Gottesdienst - Bei uns findet regelmäßig Gottesdienst statt. Bibel zur Lektüre - Bei uns liegt eine Bibel zur Lektüre aus. Kirchenführer - Wir bieten einen gedruckten Kirchenführer. Veranstaltungen - Wir führen besondere Veranstaltungen durch (z.B. Konzerte oder Ausstellungen). behindertengerecht - Wir sind auf behinderte Menschen eingestellt. Rad- oder Wanderweg - Wir liegen an einem Rad-/wanderweg. Trinkwasser - Bei uns gibt es Trinkwasser in der Nähe. Toilette - Im Umkreis von 100m finden Sie eine öffentliche Toilette.

Beschreibung


Von der mitten im Friedhof gelegenen, ursprünglich romanischen Kirche ist allein der Westquerturm mit Satteldach in der wohl ursprünglichen Form erhalten geblieben. Im oberen schmaleren Turmteil sind die typischen romanischen Schallöffnungen in Form einer Doppelarkade zu finden, deren Säule mit einem Blattkapitell geschmückt ist. Im Jahr 1570 wurde die Kirche nach Osten verlängert und mit einem dreiseitigen Chorabschluß versehen. Gleichzeitig überwölbte man das Innere mit einer hölzernen Tonne. Diese war, wie bei der Restaurierung im Jahr 1962/63 festgestellt wurde, mit einem seltenen spätgotischen Schlingrippengewölbe (Ziergewölbe) ausgemalt.
Eine weitgehende Umgestaltung der Kirche, die noch heute ihr äußeres Erscheinungsbild prägt, erfolgte 1690. An der Südseite wurde sie um Seitenkapellen erweitert sowie die Nordwand mittels einer Pfeilerreihe geöffnet und ein Seitenschiff angebaut, das 1751 um eine Empore erhöht wurde. Besonders prägnant ist die elegante Gliederung der Außenwände durch ovale Rundfenster. Im 19. Jahrhundert erfolgten weitere Renovierungen und Umbauten der Kirche, die zum Teil erforderlich waren, um mehr Raum zu gewinnen. Mit der Expansion der Stadt auf Grund des wirtschaftlichen Wachstums seit der Mitte des 19. Jahrhunderts wuchs die Gemeinde stark an. Im Jahr 1854 zählte sie 3.300 Glieder, 1882 waren es bereits 13.000. Damit wurde es notwendig, ein weiteres Gotteshaus, die St. Stephanus Kirche, zu bauen und einen Teil der Gemeinde auszupfarren. Nur 74 Jahre nach der Weihe der St. Stephanus Kirche wurde diese 1967 als Depot der Universitätsbibliothek profaniert und ihre Gemeinde wieder Teil der Laurentiusgemeinde.
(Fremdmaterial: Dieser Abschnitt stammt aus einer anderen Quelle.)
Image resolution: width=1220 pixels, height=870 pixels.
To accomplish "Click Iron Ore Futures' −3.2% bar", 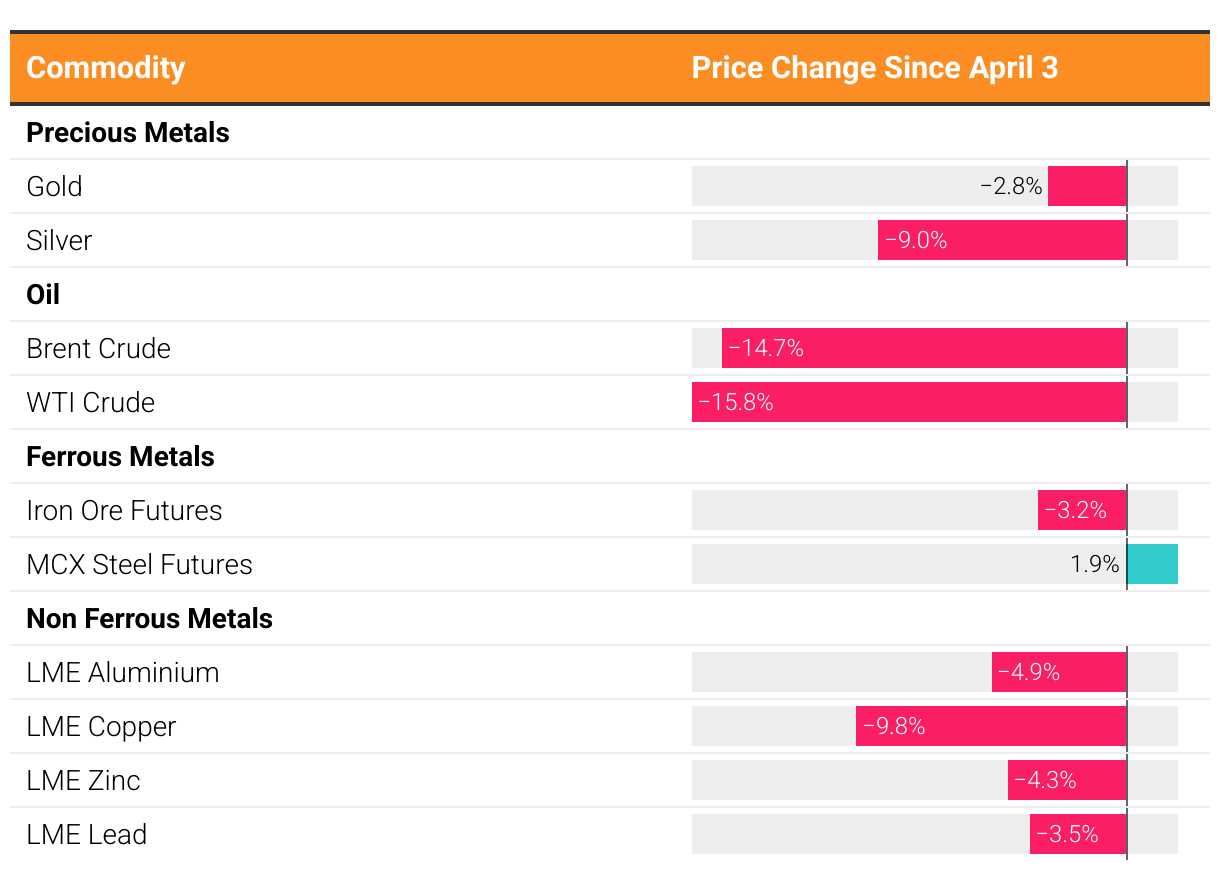I will coord(1082,510).
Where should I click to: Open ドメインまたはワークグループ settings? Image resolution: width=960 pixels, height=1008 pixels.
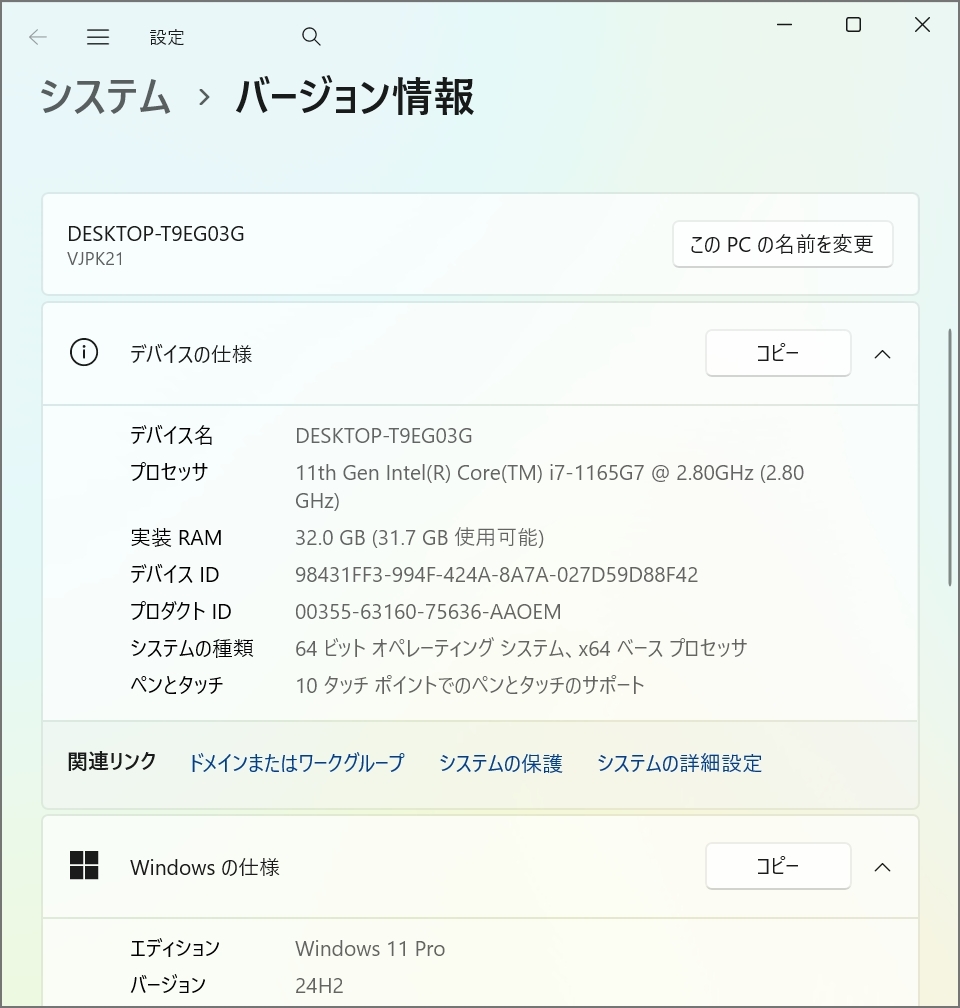tap(296, 763)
Beim Betreten der Laurentiuskirche wird man vom weiträumigen Innenraum, der zweischiffigen Halle, überrascht. Der Raum wird von einer schlichten hölzernen Tonne überwölbt, die Wände sind glatt verputzt und weiß, an der Südseite sind mittelalterliche Grabplatten eingelassen. Diese fand man bei der Restaurierung im Jahr 1962/63 unter dem Kirchenfußboden.
In dem um zwei Stufen erhöhten Chorraum ist an der Wand hinter dem Altar ein Kreuz angebracht, das aus verbrannten Dachbalken gefertigt wurde. Es erinnert daran, dass die Kirche am 16. November 1984 durch Brandstiftung bis auf die Außenmauern niederbrannte und die gesamte Innenausstattung einschließlich Altar und Orgel zerstört wurden. Selbst die beiden Bronzeglocken von 1467 und 1602 erlitten irreparablen Schaden. Sie befinden sich heute, neben anderen Erinnerungsstücken an den Brand, in einem zugänglichen Raum hinter dem Kirchenschiff.
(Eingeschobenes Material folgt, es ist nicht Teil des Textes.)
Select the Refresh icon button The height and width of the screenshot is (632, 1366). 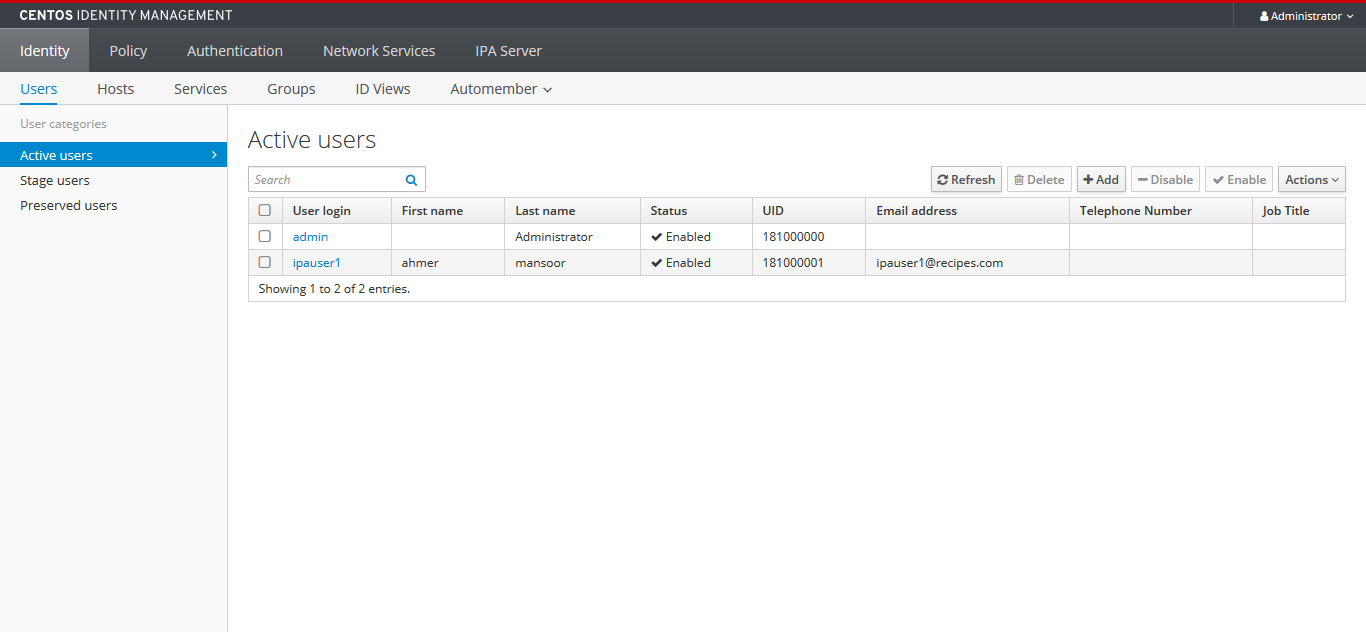coord(944,179)
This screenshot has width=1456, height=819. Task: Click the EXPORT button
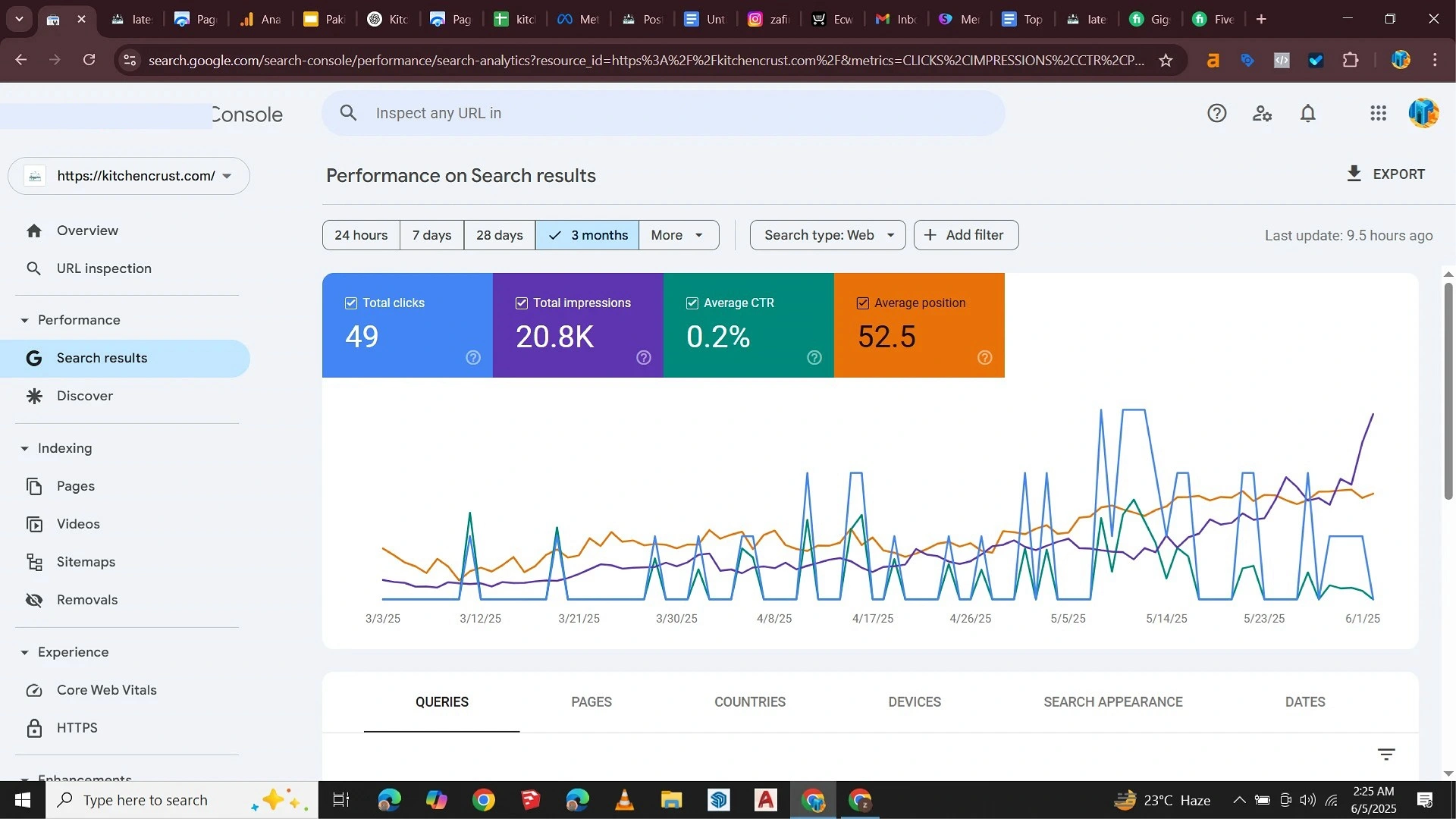pyautogui.click(x=1385, y=174)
Durch das Engagement der Gemeinde und viel Hilfe von außerhalb konnte das Gotteshaus wieder aufgebaut werden. Am 5. Oktober 1991 wurde der erste Gottesdienst wieder in der Kirche gefeiert.
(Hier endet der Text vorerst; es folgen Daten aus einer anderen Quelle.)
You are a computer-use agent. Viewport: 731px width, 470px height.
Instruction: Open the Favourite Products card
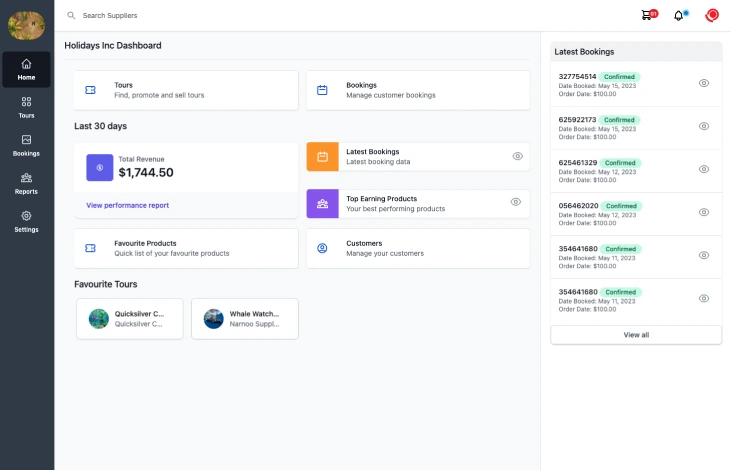(x=186, y=248)
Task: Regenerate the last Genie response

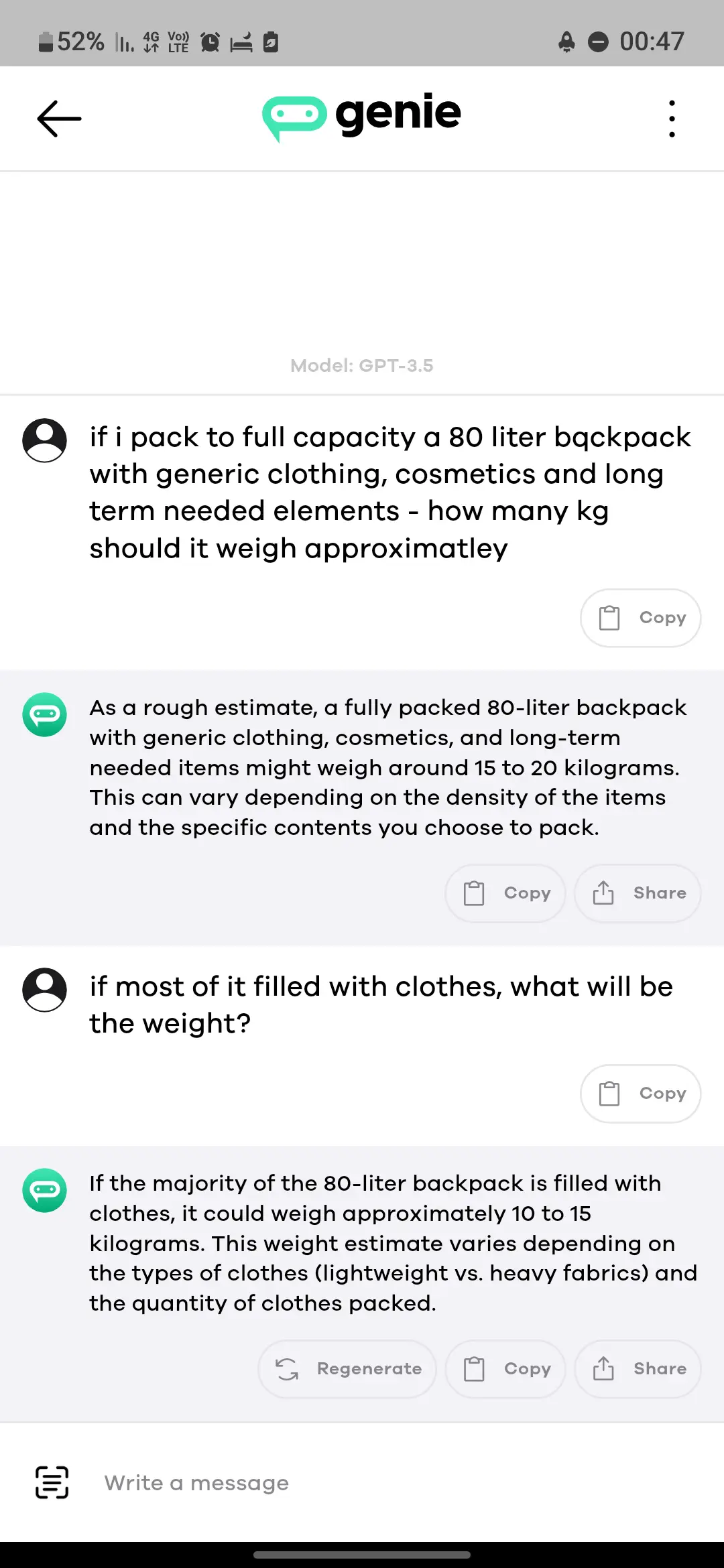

Von der alten Ausstattung konnte allein die Sandsteintaufe von 1478 trotz enormer Schäden restauriert werden. An deren Außenwand ist der Namensheilige der Kirche, der Hl. Laurentius, dargestellt. In der rechten Hand hält er sein Marterinstrument, den Rost, und in der Linken die Siegespalme. Eine hölzerne Laurentiusfigur von 1869, die mit einem bereits 1961 wieder entfernten Gesprenge den Altar zierte, ist dank ihrer Archivierung erhalten geblieben und grüßt nach ihrer Restaurierung von der Südwand der Kirche.
Die neue mechanische Orgel von Hüfken, Halberstadt, mit 24 Registern und mehr als 1400 Pfeifen sowie ihrem wirkungsvollen asymmetrischen Gehäuse wurde ab April 1993 in 3 Bauabschnitten errichtet und am 19. Januar 1997 vollständig übergeben und eingeweiht. Sie dient seitdem, neben dem sonntäglichen Orgelspiel, auch der Ausbildung von Kirchenmusikern.
Am Ostermontag 2002 konnten die drei neuen, in der Kunstgießerei Lauchhammer gegossenen Bronzeglocken „Osanna“, „Maria“ und „Laurentius“ mit der Tonfolge f1 – g1 – a1 feierlich in den gottesdienstlichen Gebrauch genommen werden. Gestaltet wurden sie nach Entwürfen von Jörg-Tilmann Hinz aus Domnitz.